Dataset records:

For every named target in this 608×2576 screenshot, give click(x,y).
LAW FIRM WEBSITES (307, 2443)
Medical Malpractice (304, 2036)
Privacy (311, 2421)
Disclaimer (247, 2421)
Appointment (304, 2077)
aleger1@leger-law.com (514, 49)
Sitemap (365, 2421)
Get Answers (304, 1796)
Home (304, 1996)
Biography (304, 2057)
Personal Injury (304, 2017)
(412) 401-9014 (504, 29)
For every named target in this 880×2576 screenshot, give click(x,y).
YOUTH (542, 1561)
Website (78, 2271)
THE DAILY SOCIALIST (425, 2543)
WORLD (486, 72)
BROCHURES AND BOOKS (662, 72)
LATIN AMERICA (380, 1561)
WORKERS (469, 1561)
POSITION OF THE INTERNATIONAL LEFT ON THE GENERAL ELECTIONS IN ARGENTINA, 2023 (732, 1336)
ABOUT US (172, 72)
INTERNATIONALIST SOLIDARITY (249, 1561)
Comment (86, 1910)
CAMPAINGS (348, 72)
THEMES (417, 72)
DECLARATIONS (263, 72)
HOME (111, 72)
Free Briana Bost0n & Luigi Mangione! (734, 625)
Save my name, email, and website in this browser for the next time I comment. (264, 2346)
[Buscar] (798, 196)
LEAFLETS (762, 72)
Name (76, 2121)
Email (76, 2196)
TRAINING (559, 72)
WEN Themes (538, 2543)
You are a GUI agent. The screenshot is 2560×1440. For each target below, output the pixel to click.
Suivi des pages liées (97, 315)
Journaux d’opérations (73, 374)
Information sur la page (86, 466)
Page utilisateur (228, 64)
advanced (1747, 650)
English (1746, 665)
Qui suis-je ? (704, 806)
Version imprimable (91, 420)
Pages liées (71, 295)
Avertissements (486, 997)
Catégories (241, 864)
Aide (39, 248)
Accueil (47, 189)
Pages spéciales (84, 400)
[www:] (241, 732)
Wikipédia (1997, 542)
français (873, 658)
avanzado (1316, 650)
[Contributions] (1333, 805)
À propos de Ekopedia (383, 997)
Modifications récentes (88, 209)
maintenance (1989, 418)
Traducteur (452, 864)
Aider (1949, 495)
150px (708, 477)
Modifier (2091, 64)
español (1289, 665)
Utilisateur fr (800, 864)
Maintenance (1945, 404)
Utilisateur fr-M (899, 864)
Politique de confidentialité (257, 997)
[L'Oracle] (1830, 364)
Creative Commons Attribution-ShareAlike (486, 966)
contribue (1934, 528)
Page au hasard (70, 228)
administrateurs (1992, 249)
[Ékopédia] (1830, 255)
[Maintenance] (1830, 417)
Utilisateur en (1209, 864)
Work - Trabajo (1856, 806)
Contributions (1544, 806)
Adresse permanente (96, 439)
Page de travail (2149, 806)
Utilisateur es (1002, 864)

ACTIVITY.
Filter the entries down to the lines that hold "click". Copy those lines.

SOLUTION.
For every named target in this 608×2576 screenshot, give click(x,y).
For every named target in this 880×2576 screenshot, give click(x,y).
You are a GUI agent. The screenshot is 2560×1440. For each target below, output the pixel to click.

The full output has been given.